__Exercise text__
◆ ◆ ◆ ◆ ◆ ◆ ◆

Pfizer’s top executives are predicting the Trump administration will try to eliminate big rebates off prescription drug prices that manufacturers pay to middlemen, a move that could sharply reduce patients’ out-of-pocket costs.
Pfizer shares jumped 3 percent on the comments, made to analysts during a conference call Tuesday to discuss Pfizer’s second-quarter results.
Patient copayments are based on drugs’ list prices, and Pfizer Chief Executive Ian Read said about 40 percent of list prices for Pfizer drugs now goes to insurers and prescription benefit managers.
Rebate amounts are a closely guarded secret. Patients rarely get any of that money back, yet have been paying bigger percentages of their medicine bills as insurance plans shift more costs onto them.
Read told analysts that if the administration changed rules for government insurance programs such as Medicare to eliminate those rebates, private insurance plans likely would follow.
“I do believe that removal of the rebates will be a priority” for the administration, Read said in an interview with The Associated Press.
Read discussed that and other aspects of the administration’s plan to reduce drug prices with President Donald Trump during a phone call and then a White House visit, both in July.
Read said ending rebates would help make medicines more affordable for patients, cutting their costs by a similar percentage. Pfizer, the biggest U.S.-based drugmaker, also would benefit. It would then base future drug prices around the current net prices it gets after the rebates and discounts middlemen take, Read said.
Meanwhile, Pfizer reported its second-quarter profit surged 26 percent, thanks to a 4 percent increase in medicine sales, higher income from partnerships and lower tax expenses.
New York-based Pfizer beat Wall Street expectations and boosted its 2018 profit forecast, but trimmed its sales forecast, warning that weakening currencies in Europe and Asia could nick revenue in coming quarters.
The maker of Viagra and advanced breast cancer drug Ibrance earned $3.87 billion, or 65 cents per share, up from $3.07 billion, or 51 cents per share, a year earlier. Adjusted earnings were 81 cents per share, 6 cents better than expected.
Revenue totaled $13.47 billion, up from $12.9 billion in 2017’s second quarter. That topped analyst projections for $13.26 billion.
Sales were topped by Pfizer’s Prevnar 13 vaccine against ear and other pneumococcal infections, up 8 percent at $1.25 billion, and by its Lyrica capsules for pain and fibromyalgia, though its sales dipped 3 percent to $1.22 billion. Sales of cancer medicines jumped 15 percent to $1.82 billion, led by Ibrance at $1.03 billion. Meanwhile, sales of Eliquis for preventing blood clots and stroke soared 47 percent to $889 million.
Pfizer said it now expects full-year earnings of $2.95 to $3.05 per share, up from its May forecast for $2.90 to $3 per share. But the company lowered its revenue forecast to $53 billion to $55 billion, down from its prior forecast for sales of $53.5 billion to $55.5 billion.
In afternoon trading, Pfizer shares rose $1.08, or 2.8 percent, to $39.68.

◆ ◆ ◆ ◆ ◆ ◆ ◆

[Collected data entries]
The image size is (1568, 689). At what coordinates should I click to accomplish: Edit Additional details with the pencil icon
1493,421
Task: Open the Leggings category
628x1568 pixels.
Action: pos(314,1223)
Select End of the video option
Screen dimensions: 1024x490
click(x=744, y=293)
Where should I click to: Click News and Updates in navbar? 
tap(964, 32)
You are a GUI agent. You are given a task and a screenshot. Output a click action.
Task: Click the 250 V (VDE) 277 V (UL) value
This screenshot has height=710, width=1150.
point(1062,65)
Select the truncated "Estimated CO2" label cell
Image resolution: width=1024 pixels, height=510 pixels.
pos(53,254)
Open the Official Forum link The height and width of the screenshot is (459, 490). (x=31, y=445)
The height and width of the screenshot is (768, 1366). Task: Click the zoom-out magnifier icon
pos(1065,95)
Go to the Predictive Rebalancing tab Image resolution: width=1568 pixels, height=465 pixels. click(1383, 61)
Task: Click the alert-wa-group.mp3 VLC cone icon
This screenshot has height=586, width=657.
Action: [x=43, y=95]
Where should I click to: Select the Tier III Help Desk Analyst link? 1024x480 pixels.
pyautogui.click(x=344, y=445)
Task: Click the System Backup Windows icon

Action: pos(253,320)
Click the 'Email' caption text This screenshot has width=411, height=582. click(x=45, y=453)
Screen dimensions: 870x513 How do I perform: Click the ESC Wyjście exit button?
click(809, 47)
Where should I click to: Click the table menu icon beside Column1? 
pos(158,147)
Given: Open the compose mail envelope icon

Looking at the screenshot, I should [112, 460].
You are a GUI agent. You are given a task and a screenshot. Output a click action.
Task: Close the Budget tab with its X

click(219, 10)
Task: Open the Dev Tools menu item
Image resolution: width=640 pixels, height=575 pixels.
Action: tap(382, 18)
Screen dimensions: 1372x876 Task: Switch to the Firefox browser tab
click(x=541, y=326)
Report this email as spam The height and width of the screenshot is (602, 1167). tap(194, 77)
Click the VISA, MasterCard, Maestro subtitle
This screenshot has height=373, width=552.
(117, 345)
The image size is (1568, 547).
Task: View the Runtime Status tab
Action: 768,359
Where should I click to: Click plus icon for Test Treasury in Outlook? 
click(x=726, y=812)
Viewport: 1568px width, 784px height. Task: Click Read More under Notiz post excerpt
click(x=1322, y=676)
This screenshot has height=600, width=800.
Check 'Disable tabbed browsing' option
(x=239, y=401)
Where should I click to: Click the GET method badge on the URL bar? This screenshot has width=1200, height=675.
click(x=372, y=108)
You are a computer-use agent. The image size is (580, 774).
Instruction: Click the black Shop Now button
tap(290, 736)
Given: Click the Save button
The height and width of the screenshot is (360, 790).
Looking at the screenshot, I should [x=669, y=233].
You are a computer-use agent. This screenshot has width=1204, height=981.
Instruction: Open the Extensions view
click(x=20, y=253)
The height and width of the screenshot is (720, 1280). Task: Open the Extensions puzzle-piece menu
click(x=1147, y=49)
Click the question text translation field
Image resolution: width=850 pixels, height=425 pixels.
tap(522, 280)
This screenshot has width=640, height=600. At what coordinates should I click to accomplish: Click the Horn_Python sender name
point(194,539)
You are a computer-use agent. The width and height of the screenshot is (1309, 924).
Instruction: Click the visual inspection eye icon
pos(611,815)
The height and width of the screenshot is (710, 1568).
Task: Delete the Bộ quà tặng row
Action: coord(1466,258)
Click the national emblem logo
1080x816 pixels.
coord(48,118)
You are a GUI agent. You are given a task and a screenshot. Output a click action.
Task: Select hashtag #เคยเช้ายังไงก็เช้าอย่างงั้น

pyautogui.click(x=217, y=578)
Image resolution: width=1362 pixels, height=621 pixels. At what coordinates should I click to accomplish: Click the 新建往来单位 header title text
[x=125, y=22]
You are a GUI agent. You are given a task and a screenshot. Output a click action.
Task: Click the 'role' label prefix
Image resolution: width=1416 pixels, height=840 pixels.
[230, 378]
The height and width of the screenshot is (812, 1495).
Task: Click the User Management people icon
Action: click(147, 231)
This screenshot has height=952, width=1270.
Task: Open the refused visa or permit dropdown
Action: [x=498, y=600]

◆ ◆ ◆ ◆ ◆ ◆ ◆

__Exercise brief__
Can you copy the Pfizer article word for word, starting with "Pfizer said it" and going on through "percent, to $39.68."?

__Reply to the task__
Pfizer said it now expects full-year earnings of $2.95 to $3.05 per share, up from its May forecast for $2.90 to $3 per share. But the company lowered its revenue forecast to $53 billion to $55 billion, down from its prior forecast for sales of $53.5 billion to $55.5 billion.
In afternoon trading, Pfizer shares rose $1.08, or 2.8 percent, to $39.68.